IMF pada hari Senin menyetujui dana talangan lebih dari 1,1 miliar dolar AS yang telah lama ditunggu-tunggu untuk melanjutkan program yang telah terhenti sejak awal tahun ini. Sedangkan pemerintah Kanada mengumumkan pada Senin, lima juta dolar AS dalam pendanaan untuk bantuan kemanusiaan ke Pakistan untuk menangani banjir.

Iqbal juga mengatakan dunia berutang kepada Pakistan, yang menjadi korban perubahan iklim yang disebabkan oleh pembangunan negara maju yang tidak bertanggung jawab. "Jejak karbon kami terendah di dunia," katanya.

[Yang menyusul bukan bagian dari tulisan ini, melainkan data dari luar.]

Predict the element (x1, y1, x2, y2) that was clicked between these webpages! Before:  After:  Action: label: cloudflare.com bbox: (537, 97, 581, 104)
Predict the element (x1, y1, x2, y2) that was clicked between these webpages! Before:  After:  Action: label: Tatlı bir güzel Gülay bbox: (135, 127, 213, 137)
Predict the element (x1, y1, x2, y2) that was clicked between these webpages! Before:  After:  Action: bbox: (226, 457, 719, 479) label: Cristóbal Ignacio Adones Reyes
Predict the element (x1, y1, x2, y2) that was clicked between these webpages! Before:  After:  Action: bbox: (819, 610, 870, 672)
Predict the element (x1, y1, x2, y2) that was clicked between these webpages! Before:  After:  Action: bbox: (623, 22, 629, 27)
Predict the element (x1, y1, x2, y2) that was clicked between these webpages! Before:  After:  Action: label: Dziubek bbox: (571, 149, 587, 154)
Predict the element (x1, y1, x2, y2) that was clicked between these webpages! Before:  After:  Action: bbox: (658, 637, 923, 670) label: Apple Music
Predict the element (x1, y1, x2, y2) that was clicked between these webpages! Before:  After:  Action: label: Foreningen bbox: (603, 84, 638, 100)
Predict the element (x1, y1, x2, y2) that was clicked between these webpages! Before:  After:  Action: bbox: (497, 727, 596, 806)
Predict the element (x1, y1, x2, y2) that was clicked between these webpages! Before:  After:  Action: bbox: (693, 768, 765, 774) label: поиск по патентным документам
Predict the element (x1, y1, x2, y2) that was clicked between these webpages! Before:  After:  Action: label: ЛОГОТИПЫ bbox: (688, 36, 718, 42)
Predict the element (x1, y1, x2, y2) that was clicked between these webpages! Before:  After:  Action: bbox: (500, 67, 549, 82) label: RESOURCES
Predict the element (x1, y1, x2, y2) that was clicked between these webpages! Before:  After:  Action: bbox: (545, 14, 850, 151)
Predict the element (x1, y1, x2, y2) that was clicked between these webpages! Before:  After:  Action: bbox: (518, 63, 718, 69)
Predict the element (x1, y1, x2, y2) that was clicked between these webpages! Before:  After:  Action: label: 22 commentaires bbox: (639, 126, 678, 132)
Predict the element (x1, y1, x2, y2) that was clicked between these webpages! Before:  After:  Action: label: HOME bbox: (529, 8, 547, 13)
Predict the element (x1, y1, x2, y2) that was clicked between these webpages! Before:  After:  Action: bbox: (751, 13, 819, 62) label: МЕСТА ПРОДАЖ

"Masyarakat internasional memiliki tanggung jawab untuk membantu kami, meningkatkan infrastruktur kami, membuat infrastruktur kami lebih tahan iklim, sehingga kami tidak mengalami kerugian seperti itu setiap tiga, empat, lima tahun," katanya.

Menurut Iqbal, daerah-daerah yang biasa menerima curah hujan tidak menerima curah hujan. "Daerah-daerah yang biasa menerima hujan sangat ringan menerima curah hujan yang sangat deras," tambahnya.

Banjir bandang yang belum pernah terjadi sebelumnya disebabkan oleh hujan monsun telah menghanyutkan jalan, tanaman, infrastruktur dan jembatan. Bencana ini menewaskan sedikitnya 1.000 orang dalam beberapa pekan terakhir dan mempengaruhi lebih dari 33 juta, lebih dari 15 persen dari 220 juta penduduk negara itu. "Sejauh ini kita telah kehilangan 1.000 nyawa manusia. Kerusakan hampir mencapai satu juta rumah," kata Iqbal.

"Orang-orang benar-benar kehilangan mata pencaharian mereka sepenuhnya," ujarnya.

Iqbal mengatakan, 45 persen tanaman kapas telah hanyut dengan penanaman gandum awal di Pakistan selatan juga terpengaruh, karena petak besar tanah tetap tergenang air banjir. Kerusakan parah pada juga terjadi pada sawah serta tanaman sayuran dan buah-buahan.

Kementerian Keuangan Pakistan dalam pembaruan prospek ekonomi terbarunya telah memperingatkan dampak pada tanaman musiman yang kritis, terutama kapas. Kapas merupakan kunci untuk sektor tekstil Pakistan yang menghasilkan lebih dari 60 persen ekspor negara itu.

Iqbal menyebut banjir baru-baru ini lebih buruk dari 2010 di Pakistan. Peristiwa itu membuat Perserikatan Bangsa-Bangsa (PBB) telah mengeluarkan seruan bencana terbesar yang pernah ada.

Menteri perencanaan itu mengatakan, mungkin diperlukan waktu lima tahun untuk membangun kembali dan merehabilitasi kondisi Pakistan. Sementara dalam waktu dekat, negara ini akan dihadapkan dengan kekurangan pangan akut.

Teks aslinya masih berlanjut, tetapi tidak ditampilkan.